WHAT THE EXERCISE ASKS:
Could you convert the entries into a numbered list, starting at the line that contains "Pay with the Venmo button" and ending with the last line of the entries, leaving out blank lines and pictures?
Begin MATERIALS PROVIDED
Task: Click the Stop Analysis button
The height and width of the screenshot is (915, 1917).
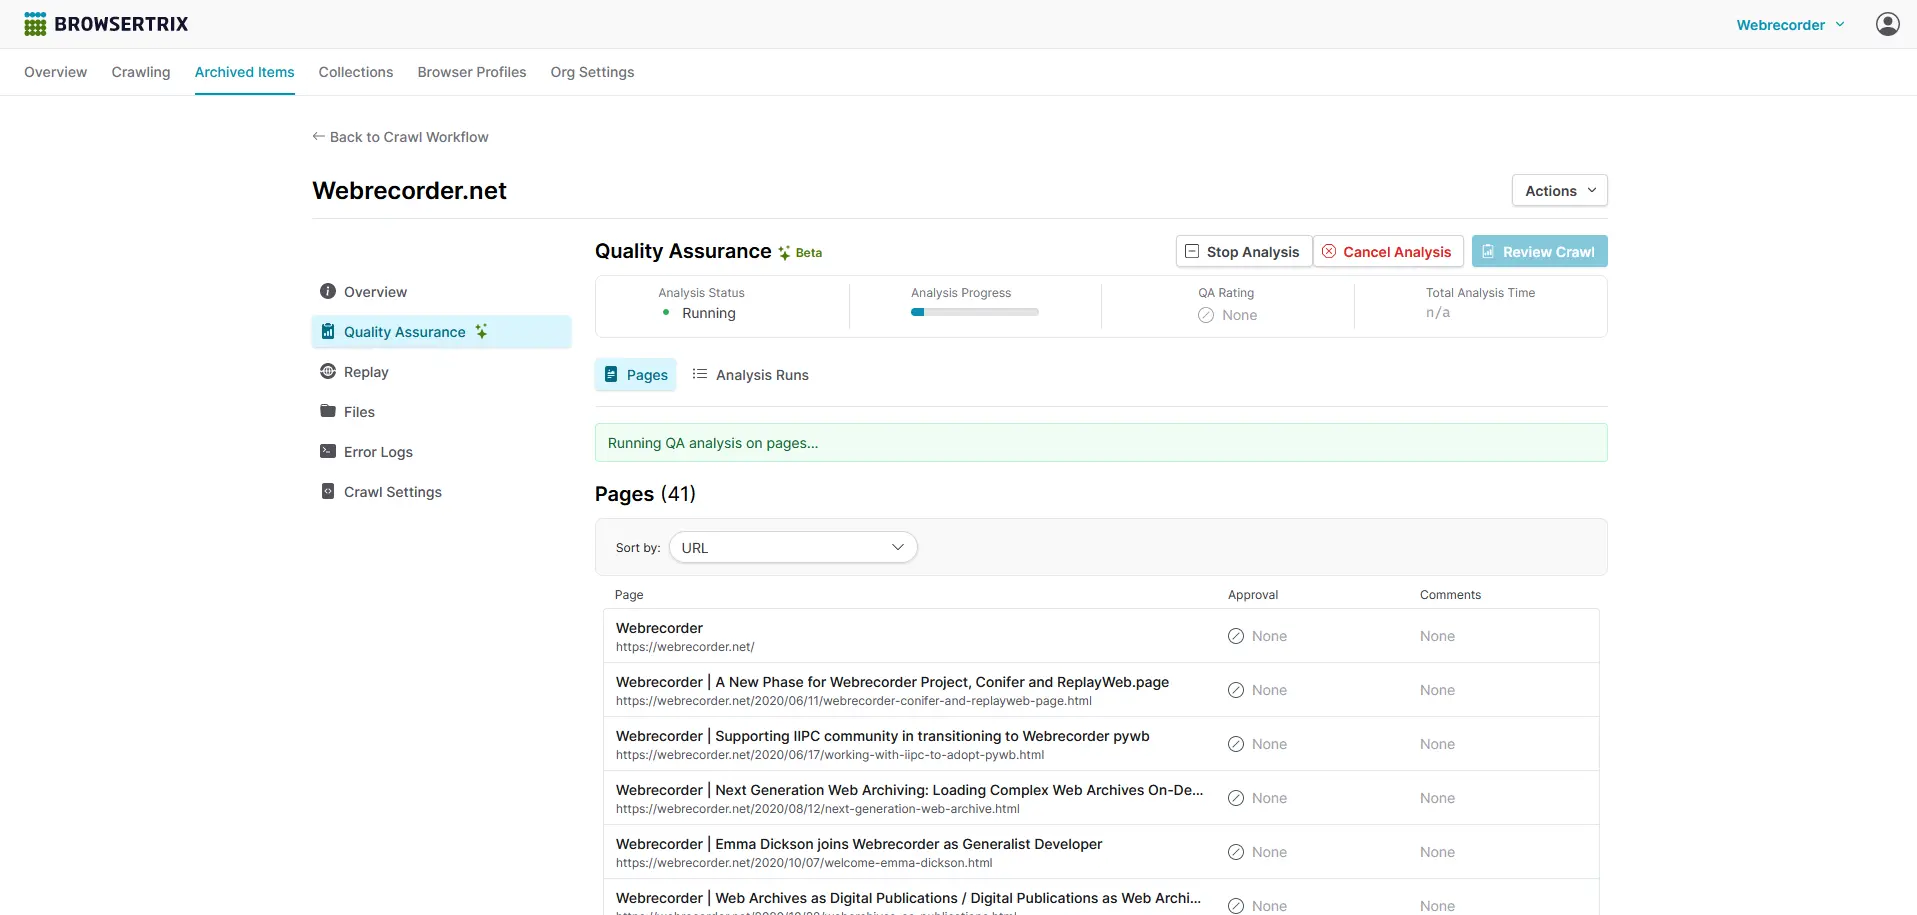Action: (x=1242, y=251)
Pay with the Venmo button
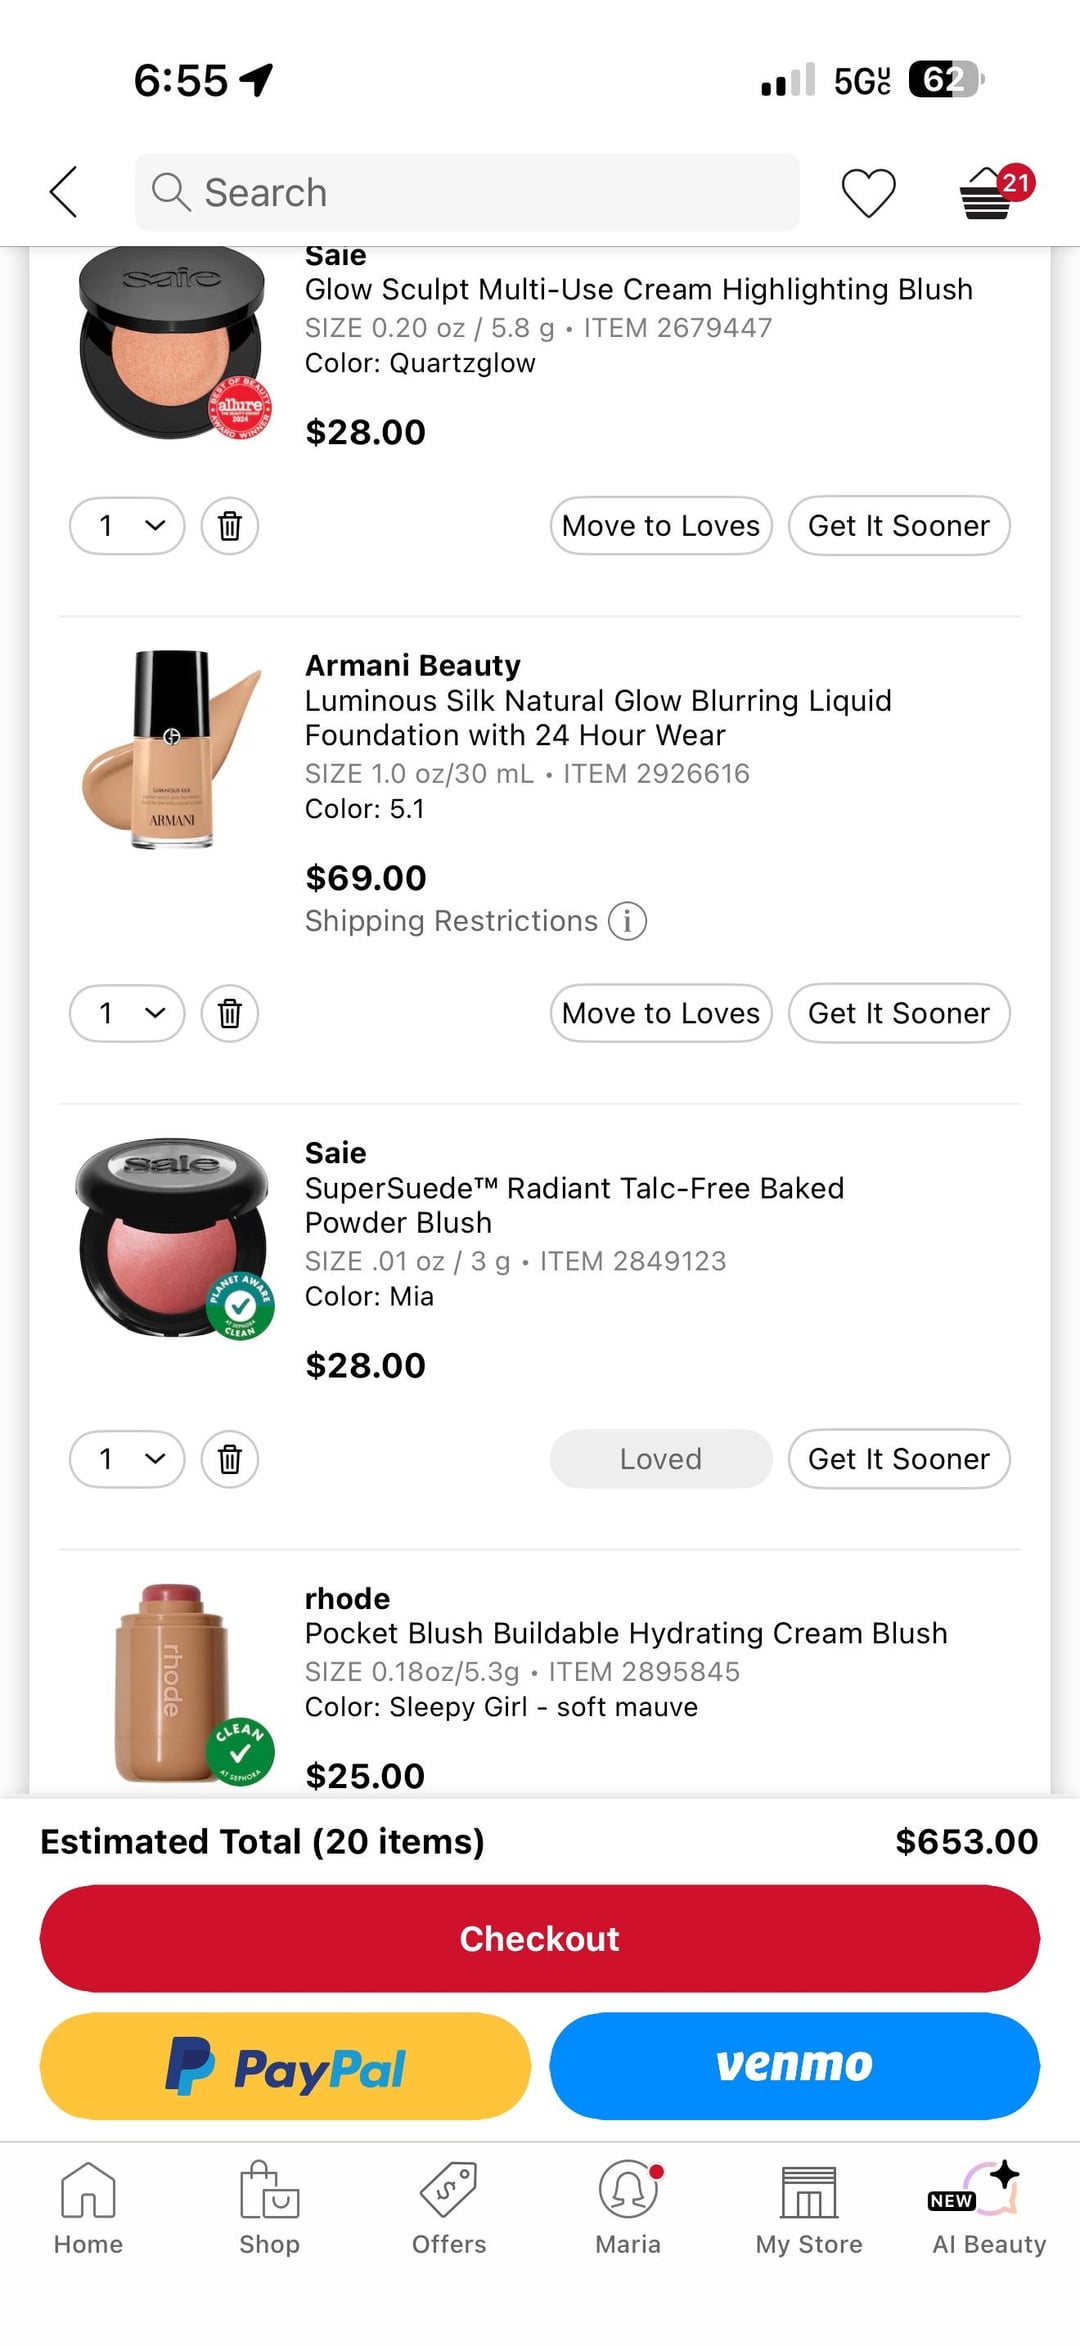This screenshot has height=2346, width=1080. [794, 2066]
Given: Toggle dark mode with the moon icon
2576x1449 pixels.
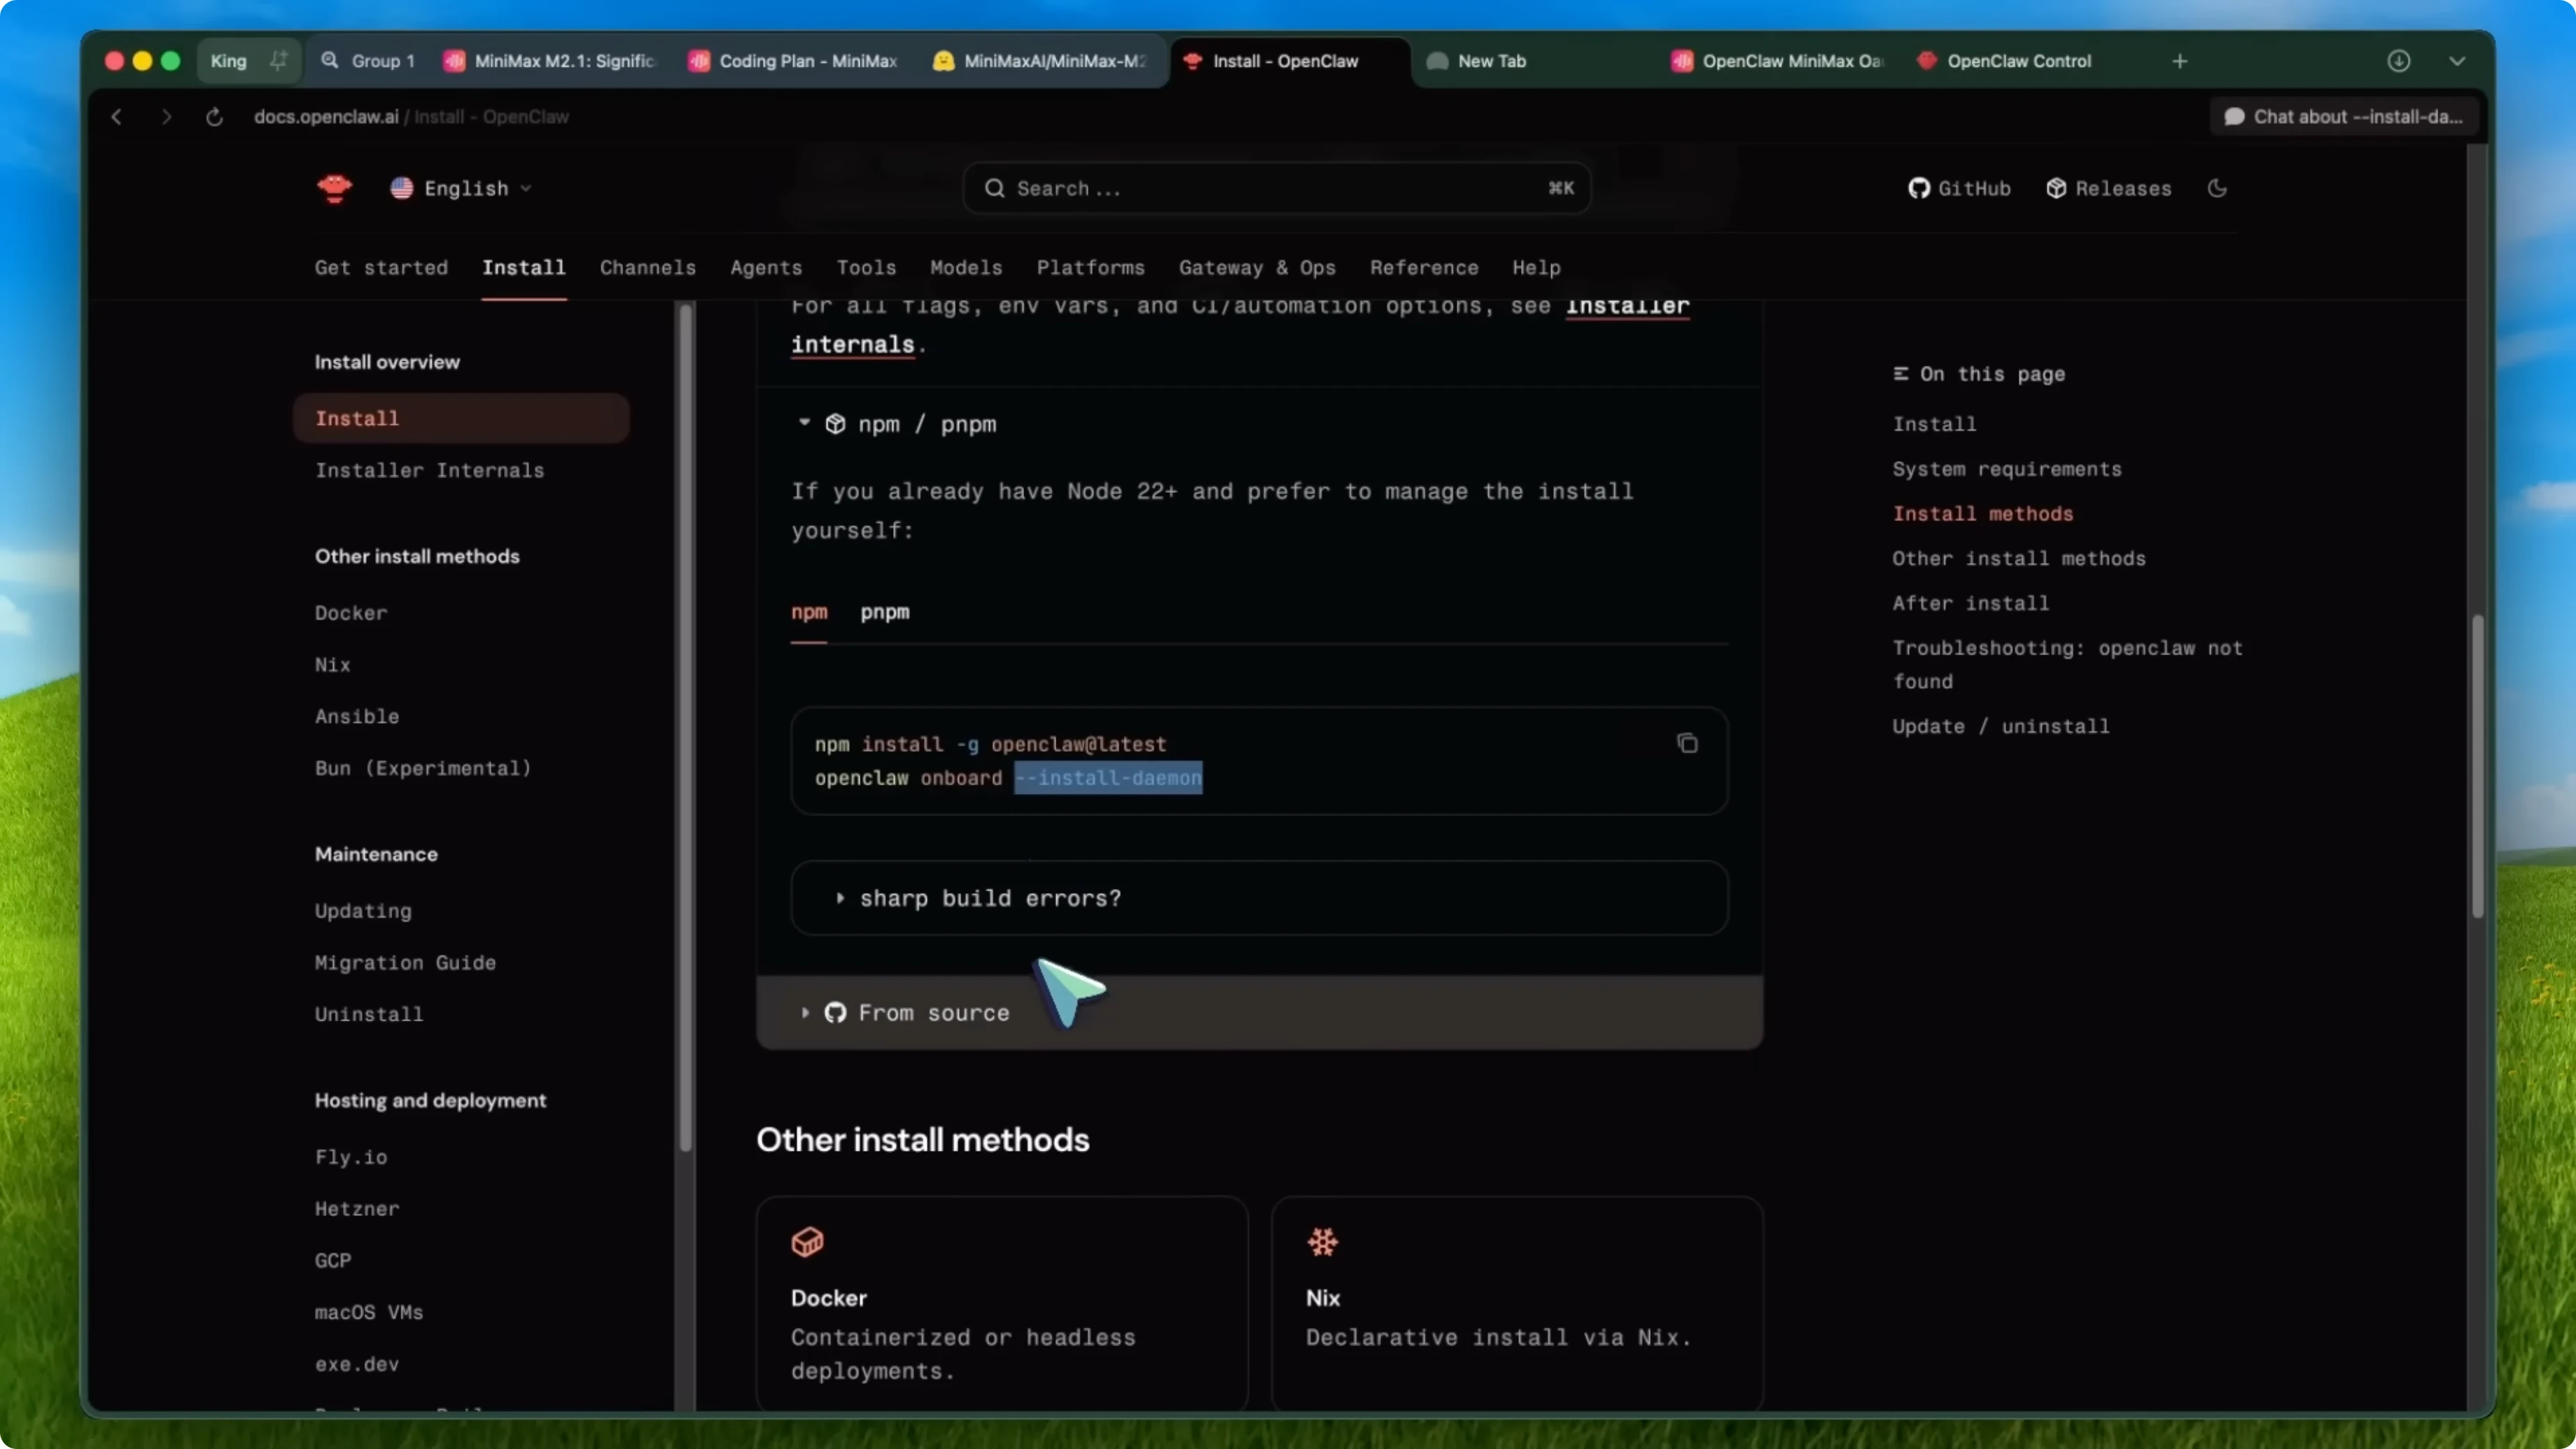Looking at the screenshot, I should click(2218, 188).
End MATERIALS PROVIDED
SOLUTION FOR THIS PROBLEM:
1. Pay with the Venmo button
2. This screenshot has height=2346, width=1080. [794, 2066]
3. Given: Toggle dark mode with the moon icon
4. 2576x1449 pixels.
5. Looking at the screenshot, I should click(2218, 188).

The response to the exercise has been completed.